Laut am Donnerstag veröffentlichten Börsenprospekt, müsse die RBI die Emission aber nicht zwingend umsetzen. Bei einer schwachen Nachfrage und einem nicht zufriedenstellenden Preis, könne der Börsengang nach der Zeichnungsfrist abgeblasen werden. Das Prospekt schreibe zudem keine Bandbreite für den Preis fest. Der Preis für die 33,85 Millionen Aktien werde erst nach der Zeichnungsfrist veröffentlicht. Das Angebot richtet sich ausschließlich an institutionelle Investoren. Das Debüt an der Warschauer Böse ist für den 19. Juli geplant.

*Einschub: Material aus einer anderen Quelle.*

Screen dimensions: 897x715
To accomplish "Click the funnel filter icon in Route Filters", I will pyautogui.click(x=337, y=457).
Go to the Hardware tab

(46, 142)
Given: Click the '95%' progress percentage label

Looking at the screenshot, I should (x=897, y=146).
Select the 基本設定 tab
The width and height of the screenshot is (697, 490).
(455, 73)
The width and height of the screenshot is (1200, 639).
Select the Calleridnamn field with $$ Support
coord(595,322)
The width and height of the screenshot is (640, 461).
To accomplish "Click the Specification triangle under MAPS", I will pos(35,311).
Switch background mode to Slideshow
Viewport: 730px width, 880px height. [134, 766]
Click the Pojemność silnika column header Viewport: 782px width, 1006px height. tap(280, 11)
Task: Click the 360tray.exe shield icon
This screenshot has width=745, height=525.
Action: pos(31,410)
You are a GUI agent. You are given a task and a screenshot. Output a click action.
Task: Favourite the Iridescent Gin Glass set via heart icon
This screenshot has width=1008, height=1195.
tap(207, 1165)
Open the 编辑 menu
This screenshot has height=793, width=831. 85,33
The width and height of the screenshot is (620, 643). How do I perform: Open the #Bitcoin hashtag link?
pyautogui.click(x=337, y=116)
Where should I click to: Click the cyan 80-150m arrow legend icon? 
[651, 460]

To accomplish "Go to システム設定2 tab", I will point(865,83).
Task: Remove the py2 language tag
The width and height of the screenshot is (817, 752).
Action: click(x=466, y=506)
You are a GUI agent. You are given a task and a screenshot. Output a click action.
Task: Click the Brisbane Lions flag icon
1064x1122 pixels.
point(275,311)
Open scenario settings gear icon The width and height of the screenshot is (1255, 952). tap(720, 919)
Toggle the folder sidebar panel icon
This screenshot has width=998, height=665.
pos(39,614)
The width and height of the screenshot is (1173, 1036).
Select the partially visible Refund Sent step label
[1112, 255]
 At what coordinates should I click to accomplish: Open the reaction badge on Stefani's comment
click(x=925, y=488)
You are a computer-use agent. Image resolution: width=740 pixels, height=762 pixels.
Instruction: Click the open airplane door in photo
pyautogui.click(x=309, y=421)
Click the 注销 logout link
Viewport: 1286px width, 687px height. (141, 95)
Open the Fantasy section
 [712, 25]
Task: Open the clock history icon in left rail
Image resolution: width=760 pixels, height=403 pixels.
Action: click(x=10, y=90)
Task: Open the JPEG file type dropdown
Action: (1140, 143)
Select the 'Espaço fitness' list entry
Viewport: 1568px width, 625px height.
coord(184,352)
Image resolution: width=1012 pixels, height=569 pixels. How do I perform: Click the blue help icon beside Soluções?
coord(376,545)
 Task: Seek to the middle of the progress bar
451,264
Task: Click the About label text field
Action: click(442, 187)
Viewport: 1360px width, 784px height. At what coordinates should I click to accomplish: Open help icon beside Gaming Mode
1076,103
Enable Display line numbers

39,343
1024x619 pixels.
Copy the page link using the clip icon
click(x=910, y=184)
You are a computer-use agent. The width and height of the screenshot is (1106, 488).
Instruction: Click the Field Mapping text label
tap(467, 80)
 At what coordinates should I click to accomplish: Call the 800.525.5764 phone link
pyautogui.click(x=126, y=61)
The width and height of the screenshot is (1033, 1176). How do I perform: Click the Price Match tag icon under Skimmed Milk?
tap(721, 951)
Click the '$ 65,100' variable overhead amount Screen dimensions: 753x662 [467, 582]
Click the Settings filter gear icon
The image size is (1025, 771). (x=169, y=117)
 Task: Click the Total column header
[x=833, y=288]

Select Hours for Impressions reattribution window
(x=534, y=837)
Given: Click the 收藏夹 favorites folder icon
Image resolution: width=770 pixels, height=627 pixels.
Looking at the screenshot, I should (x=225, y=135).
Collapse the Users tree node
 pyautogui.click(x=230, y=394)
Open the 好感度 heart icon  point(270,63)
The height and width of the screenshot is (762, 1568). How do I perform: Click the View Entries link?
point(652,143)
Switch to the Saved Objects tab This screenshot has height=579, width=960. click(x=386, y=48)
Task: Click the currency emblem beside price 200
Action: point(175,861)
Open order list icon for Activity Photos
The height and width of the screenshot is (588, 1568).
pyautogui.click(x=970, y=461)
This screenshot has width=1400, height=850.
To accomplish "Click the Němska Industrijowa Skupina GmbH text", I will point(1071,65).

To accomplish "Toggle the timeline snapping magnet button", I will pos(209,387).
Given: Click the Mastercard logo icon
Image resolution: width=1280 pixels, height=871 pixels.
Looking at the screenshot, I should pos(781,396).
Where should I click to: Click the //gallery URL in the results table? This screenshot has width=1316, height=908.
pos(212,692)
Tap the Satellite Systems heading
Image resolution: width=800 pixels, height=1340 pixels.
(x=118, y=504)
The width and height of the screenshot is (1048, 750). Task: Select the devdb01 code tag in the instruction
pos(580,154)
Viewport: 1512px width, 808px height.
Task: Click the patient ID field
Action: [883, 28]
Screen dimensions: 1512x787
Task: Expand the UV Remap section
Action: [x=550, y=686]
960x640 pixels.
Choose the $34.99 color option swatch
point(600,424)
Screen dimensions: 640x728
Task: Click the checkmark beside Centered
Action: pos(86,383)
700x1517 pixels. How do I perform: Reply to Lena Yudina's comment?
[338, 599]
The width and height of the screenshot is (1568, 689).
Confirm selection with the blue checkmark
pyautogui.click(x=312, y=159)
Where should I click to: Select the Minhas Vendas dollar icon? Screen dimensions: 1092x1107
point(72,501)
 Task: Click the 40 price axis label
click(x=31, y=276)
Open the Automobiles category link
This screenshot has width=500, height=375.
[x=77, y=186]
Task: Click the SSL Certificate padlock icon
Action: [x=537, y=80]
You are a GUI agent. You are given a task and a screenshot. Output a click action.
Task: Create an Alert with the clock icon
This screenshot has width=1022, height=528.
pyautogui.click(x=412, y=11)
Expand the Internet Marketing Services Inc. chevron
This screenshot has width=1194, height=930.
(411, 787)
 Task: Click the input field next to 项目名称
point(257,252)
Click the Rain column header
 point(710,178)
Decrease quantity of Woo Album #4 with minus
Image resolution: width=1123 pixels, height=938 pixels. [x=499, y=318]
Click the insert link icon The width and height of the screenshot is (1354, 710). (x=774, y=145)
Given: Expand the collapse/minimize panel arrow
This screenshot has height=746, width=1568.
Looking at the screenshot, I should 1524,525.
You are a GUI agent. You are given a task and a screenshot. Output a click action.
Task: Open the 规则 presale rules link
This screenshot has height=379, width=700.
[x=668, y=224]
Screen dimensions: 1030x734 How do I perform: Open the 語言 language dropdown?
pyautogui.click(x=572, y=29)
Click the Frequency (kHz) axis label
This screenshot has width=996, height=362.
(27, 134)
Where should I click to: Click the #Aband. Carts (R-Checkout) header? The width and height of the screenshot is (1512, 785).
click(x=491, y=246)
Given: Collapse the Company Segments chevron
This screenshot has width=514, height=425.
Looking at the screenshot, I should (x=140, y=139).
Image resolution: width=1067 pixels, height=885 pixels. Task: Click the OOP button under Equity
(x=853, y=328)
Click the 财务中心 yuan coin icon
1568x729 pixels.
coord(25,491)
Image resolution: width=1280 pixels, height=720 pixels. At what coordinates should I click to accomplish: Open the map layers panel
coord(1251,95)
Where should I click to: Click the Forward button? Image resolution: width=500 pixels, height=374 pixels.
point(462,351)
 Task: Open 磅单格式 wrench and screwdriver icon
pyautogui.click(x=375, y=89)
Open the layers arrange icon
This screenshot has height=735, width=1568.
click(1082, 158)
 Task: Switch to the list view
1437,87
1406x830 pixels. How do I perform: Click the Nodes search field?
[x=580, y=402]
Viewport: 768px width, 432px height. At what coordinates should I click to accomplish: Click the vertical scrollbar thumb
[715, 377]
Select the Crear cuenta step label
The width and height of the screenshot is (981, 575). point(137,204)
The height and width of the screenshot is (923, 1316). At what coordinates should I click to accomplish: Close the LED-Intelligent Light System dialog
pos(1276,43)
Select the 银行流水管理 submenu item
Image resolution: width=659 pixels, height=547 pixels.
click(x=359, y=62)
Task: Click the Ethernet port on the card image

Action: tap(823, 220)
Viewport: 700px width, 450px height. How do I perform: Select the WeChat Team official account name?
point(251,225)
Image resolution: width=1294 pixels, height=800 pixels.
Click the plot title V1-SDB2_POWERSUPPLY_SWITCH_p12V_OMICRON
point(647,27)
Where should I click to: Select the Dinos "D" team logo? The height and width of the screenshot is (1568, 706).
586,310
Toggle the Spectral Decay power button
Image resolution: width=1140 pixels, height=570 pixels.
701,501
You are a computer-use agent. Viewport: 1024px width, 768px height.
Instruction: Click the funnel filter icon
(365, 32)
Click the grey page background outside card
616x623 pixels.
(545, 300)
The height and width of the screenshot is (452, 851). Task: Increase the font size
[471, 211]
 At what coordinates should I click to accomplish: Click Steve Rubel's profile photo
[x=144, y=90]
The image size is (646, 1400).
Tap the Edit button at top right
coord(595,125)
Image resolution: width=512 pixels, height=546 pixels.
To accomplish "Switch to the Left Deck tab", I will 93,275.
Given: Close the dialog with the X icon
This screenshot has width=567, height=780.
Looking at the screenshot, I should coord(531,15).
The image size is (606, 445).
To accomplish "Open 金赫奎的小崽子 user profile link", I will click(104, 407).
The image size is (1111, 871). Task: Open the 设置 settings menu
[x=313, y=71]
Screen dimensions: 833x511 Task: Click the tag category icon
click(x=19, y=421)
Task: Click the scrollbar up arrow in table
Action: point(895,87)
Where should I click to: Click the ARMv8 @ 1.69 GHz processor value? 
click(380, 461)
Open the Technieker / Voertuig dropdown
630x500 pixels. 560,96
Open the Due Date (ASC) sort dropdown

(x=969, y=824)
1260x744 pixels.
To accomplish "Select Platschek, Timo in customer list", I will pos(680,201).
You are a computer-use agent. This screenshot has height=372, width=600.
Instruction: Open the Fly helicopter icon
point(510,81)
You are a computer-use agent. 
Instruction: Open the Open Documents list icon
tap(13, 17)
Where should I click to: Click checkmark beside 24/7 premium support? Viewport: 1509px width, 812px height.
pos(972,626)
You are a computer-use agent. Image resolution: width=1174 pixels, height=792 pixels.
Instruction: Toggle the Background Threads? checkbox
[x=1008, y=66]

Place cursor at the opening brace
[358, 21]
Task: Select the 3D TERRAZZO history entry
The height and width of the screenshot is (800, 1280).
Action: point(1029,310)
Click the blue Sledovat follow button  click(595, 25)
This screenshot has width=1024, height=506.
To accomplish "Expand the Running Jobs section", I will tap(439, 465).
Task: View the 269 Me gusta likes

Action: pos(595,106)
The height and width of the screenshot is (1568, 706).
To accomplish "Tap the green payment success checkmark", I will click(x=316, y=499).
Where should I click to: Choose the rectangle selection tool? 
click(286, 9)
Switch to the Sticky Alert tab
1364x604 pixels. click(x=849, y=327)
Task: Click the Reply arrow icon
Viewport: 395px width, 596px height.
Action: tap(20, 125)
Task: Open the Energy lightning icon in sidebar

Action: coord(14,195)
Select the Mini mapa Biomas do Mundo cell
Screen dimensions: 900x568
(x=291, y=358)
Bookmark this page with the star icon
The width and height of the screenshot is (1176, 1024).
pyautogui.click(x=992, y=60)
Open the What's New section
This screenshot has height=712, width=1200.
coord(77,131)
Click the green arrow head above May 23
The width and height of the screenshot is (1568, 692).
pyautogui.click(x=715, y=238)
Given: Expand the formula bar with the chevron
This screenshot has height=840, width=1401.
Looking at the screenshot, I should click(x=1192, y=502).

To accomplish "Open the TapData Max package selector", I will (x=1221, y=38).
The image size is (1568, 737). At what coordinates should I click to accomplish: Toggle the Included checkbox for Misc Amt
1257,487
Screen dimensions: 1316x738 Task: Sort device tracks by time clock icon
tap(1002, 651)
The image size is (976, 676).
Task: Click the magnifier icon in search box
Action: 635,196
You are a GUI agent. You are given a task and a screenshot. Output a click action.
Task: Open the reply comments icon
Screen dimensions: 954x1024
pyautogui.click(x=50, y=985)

Der Börsengang kommt für die in vielen Ländern Osteuropas tätige Raiffeisen Bank zu einem ungünstigen Zeitpunkt. Die Bank fährt bei ihrer Polen-Tochter gerade einen scharfen Sparkurs. Filialen sollen geschlossen werden und hunderte Stellen abgebaut werden. Ursprünglich wollte die RBI ihre Tochter - die zehntgrößte Bank Polens - im vergangenen Jahr verkaufen. Doch die Pläne platzten überraschend. Die RBI führte exklusive Verhandlungen mit der polnischen Alior Bank, doch das vom staatlichen Versicherer PZU kontrollierte Institut stoppte den Deal. Der polnische Finanzminister begründete dies mit unterschiedlichen Preisvorstellungen. RBI kündigte daraufhin an, ihr Geschäft in Polen stark verkleinern zu wollen.